Aim of the task: Lines before the one containing "The image size is (631, 467)." are left out; that line and all after it, through the end of the records, must be transcribed exactly.

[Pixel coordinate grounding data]
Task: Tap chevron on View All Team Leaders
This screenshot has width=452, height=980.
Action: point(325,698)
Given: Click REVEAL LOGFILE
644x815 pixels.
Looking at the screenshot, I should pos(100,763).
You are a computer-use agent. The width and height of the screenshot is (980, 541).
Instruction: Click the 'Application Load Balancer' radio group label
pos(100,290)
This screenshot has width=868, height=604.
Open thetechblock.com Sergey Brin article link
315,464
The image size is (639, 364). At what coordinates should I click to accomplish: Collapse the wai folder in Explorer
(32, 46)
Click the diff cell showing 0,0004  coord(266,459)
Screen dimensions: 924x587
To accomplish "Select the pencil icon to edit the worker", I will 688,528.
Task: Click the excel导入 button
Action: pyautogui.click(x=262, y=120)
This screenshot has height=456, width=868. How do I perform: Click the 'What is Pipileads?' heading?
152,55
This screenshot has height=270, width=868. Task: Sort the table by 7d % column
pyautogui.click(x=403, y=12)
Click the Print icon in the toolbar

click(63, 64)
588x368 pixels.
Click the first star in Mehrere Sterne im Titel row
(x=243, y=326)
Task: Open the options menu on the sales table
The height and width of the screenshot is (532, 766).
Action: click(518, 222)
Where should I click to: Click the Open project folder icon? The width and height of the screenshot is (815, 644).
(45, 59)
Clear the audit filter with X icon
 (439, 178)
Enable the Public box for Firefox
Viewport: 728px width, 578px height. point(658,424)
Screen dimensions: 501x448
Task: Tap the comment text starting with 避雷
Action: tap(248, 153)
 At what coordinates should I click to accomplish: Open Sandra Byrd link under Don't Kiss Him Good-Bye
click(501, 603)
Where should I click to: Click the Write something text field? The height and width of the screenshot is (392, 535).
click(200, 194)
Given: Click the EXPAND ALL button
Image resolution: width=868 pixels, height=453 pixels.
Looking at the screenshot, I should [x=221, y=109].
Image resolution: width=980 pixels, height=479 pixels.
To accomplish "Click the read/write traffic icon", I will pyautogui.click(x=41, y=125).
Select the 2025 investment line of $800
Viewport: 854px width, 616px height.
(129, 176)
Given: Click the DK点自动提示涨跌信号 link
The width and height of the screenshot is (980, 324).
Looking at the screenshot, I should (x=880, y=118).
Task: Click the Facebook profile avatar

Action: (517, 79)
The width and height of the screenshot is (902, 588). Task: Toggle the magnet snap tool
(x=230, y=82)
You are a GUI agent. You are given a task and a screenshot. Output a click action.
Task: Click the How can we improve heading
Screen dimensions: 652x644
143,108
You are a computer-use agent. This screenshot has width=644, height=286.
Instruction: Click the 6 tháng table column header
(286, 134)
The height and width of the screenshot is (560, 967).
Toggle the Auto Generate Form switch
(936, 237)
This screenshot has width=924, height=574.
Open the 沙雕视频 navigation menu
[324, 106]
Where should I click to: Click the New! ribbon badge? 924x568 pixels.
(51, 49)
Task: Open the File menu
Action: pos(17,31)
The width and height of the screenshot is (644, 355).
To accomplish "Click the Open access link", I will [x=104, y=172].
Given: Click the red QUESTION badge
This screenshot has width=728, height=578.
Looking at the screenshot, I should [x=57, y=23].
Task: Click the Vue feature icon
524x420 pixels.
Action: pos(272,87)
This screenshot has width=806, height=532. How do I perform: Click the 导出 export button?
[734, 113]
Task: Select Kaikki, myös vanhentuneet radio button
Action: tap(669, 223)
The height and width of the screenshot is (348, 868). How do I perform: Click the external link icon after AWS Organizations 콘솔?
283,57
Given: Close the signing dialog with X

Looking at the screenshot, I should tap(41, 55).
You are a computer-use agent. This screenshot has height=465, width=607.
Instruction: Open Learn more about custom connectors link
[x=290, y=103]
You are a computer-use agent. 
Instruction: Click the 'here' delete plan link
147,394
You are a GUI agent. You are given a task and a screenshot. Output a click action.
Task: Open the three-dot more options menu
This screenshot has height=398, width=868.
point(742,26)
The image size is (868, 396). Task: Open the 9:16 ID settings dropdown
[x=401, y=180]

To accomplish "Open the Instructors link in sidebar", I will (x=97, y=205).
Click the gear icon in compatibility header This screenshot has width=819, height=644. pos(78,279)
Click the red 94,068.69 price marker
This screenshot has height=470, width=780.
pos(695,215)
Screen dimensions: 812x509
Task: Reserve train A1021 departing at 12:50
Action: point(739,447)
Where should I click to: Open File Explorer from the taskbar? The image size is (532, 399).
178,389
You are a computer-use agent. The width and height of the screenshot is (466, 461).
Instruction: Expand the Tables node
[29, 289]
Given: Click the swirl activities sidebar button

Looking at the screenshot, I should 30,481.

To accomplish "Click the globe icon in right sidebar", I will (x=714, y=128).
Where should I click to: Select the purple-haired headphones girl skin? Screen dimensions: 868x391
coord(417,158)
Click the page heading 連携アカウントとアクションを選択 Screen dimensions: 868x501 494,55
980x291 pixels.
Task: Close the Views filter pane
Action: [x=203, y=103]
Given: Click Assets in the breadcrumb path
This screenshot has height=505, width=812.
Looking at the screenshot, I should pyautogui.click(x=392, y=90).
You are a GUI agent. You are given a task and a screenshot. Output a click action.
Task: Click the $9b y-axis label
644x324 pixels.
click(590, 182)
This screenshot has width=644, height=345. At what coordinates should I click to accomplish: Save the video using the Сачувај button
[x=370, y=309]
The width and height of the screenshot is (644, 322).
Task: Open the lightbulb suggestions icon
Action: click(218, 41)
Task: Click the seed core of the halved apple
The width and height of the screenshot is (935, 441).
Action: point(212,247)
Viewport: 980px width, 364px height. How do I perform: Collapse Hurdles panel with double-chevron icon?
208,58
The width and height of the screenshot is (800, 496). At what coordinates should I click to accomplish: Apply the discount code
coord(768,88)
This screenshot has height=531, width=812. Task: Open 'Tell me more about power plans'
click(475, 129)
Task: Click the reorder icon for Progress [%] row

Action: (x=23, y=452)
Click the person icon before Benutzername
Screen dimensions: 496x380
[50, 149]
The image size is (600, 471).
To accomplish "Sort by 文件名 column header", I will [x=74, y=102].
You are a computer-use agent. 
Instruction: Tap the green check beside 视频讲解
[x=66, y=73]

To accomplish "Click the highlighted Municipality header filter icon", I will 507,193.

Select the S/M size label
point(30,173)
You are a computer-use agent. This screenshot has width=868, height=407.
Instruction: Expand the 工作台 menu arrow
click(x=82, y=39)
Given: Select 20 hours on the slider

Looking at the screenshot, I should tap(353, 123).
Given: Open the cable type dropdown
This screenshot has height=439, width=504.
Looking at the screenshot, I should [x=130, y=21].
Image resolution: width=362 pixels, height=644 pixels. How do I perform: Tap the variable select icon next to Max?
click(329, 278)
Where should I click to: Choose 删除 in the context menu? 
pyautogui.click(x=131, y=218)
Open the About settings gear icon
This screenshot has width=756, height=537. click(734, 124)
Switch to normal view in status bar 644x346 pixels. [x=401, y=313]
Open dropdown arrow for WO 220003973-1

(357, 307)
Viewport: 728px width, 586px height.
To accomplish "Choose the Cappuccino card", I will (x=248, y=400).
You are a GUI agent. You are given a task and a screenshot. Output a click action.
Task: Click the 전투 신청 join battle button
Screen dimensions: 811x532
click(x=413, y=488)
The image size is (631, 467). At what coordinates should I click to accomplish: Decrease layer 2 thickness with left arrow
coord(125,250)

Task response:
The image size is (631, 467). At what coordinates should I click to accomplish: Decrease layer 2 thickness with left arrow
coord(125,250)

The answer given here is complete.